A startup in Moscow has won a tech prize awarded by the U.S. intelligence community for its facial-recognition app, despite growing concerns in America about Russian cyberattacks.
Russian intelligence services are suspected of hacking the U.S. Democratic National Committee ahead of U.S. presidential elections in 2016, which saw Donald Trump elected to the White House.
Meanwhile, former employees of the Kremlin’s so-called “troll factory” have this year revealed they were instructed to stoke online racial and ideological tensions in the U.S. ahead of the elections.
NTechLab says its FindFace app, which allows users to identify strangers through their smartphone, has the industry’s “highest-rated accuracy." Critics say that FindFace undermines online privacy.
The mobile app is only a portion of NTechLab’s facial-recognition technology. Moscow uses NTechLab’s system to identify criminal suspects across a network of 160,000 surveillance cameras, using a police database of mugshots to cross-reference captured images.

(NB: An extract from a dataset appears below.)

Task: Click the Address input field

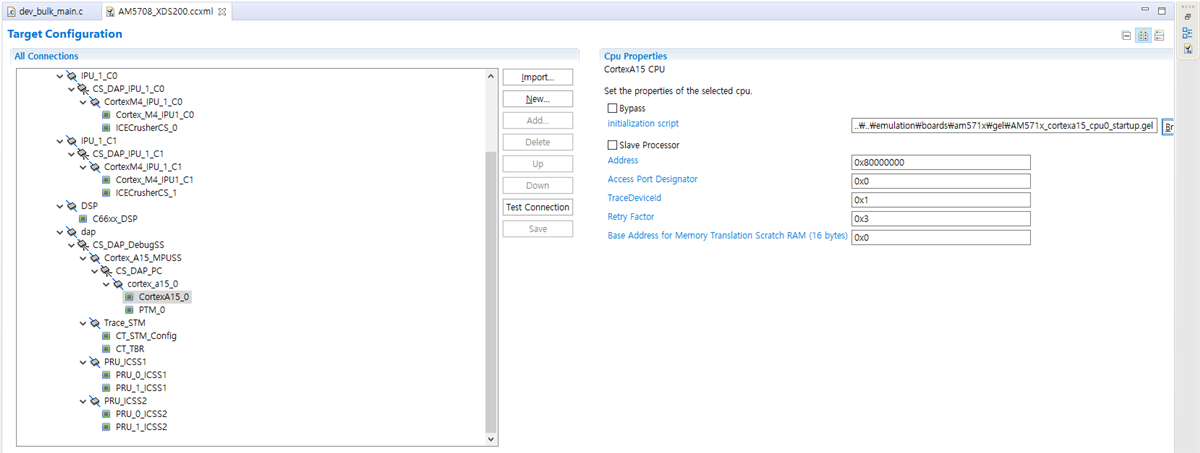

The Russian startup was awarded $25,000 months after an office within the U.S. intelligence community and a government technology institute announced the prize challenge to improve the recognition of faces on captured photos.
NTechLab was recognized as the best in “identification speed” and “verification accuracy," the U.S. government’s tech news website Nextgov.com reported on Tuesday.

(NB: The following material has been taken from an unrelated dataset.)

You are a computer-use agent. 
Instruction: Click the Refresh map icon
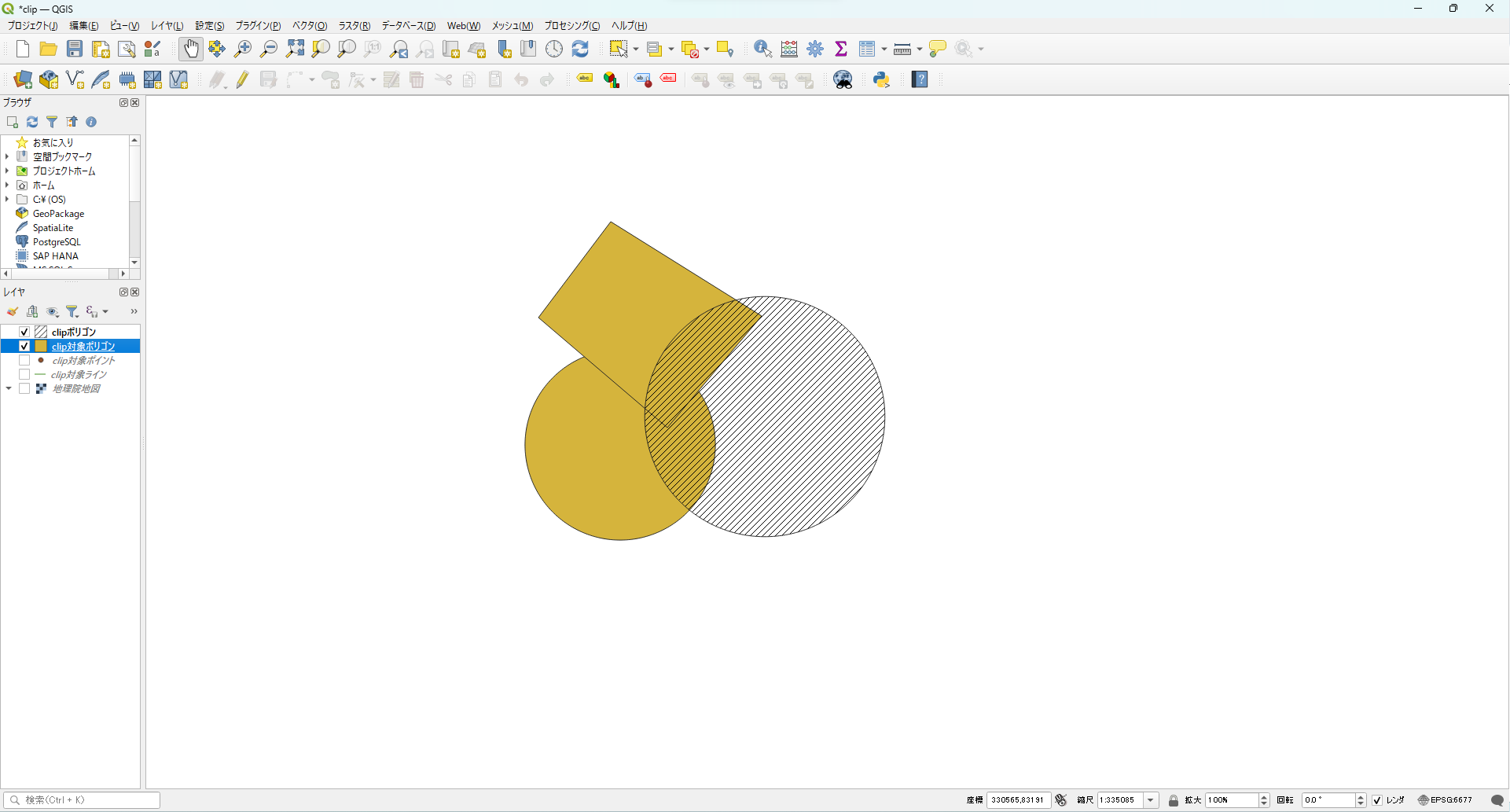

The prize was announced at a time of deep suspicions that Russian-backed hackers may have breached U.S. systems to help sway the 2016 presidential election in favor of Donald Trump.
The Nextgov.com website underscores that the cash prize doesn’t indicate that the Russian firm has entered into a formal relationship with the U.S. government. It cites NTechLab CEO Mikhail Ivanov expressing hope that his firm could penetrate the U.S. market.
Around the time the prize was announced in May, a venture fund supported by billionaire Roman Abramovich invested $1.5 million into NTechLab.